March 4, 2021

Quarantine Round-Up: Family Records from an Unusual Year


It is hard to believe it has been a year since last March when so much about our daily lives changed. It makes me think about the passage of time and how quickly it slips through your fingers. 

The other night as W and M erected a blanket fort as I prepared dinner, it occurred to me that they've never made so many forts before. Lately it feels like they make a fort almost every week-- so much so that Santa got them a second box of Crazy Forts connector pieces at Christmas time to help them build bigger and better structures! I'm sure we all have our own unique experiences, and, for better or worse, our kids will be telling their tales of this year their whole lives. 

Beyond the number of forts built, here are some other things that stand out for our family about this year.

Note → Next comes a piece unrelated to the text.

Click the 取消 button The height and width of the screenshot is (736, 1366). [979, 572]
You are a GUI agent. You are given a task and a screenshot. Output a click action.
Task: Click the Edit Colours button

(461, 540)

This year definitely marked for us the least of some things:
  • Number of times dining out in restaurants (0)-- we're a little extreme and haven't even had takeout in a YEAR. (We are literally preparing food and it is getting consumed All. The. Time.)
  • Number of extended family gatherings.
  • Trips or vacations.
  • Mileage on our cars.
  • Birthday parties.
  • Camps, organized sports.
But also the most of a lot of things:
  • Games and Legos played over video chat.
  • Sibling bonding.
  • Rusty brake rotors from disuse.
  • Puzzles done. There is always one vying for space on our large-but-never-large-enough dining room table, and they seem to get bigger and bigger. 
  • Online learning. We've enjoyed instrument lessons via Zoom, Tippi Toes dance classes, and the occasional Outschool class. 
  • Virtual concerts watched. We tapped our toes to Hilary Hahn, Natalie MacMaster, and The Trans-Siberian Orchestra from the comfort of our living room.  
  • Online trivia nights. We've seen a couple of groups of friends far more often than we would have in normal life, thanks to this. 
  • Time spent together as a family.  
  • Homemade bread and other new adventures in food (homemade yogurt, African peanut butter stew, homemade sushi, and sourdough: bread, pancakes and waffles, pizza dough, crumpets, biscuits, popovers...)
  • Time spent with our dog (which is good because, in his old age he seems to need to go outside more and more times in a day).
  • Songs from the Hamilton and Frozen soundtracks listened to, sung, and memorized.
  • Connection with nature. We've always liked to be outside and bike and hike and ski, but this year we've forced buds, started seeds, tapped a tree, found and revisited frog eggs, played with milkweed, harvested and drawn on shelf fungi, followed deer and rabbit tracks, searched for antlers, tromped in wetlands, cracked ice sheets from the surface of the freshly frozen brook, studied worms and introduced them to our compost bin, and really gotten to know our own backyard more than ever before. 
  • Popsicles consumed (we really got into afternoon popsicles outside as a treat from spring through fall and still have some stashed in our freezer since the warm days ceased).
  • Groceries ordered online and delivered straight to my car. I've hardly set foot in a grocery store since July and it's amazing. 
  • Skiing and skating and sledding and snowman building in a winter-- this year there is not much else to distract from those things during our weekends and free time.
  • Sickness-free for our family personally, for which I feel extremely lucky and grateful. I find it amazing that not one of us has had so much as a sniffle in a year.
What are your standout mosts and leasts you will remember from this unusual year?














1 comment:

  1. Wonderful appreciation for what unexpected changed reality has brought your way! Good to read that perspective. Thank you.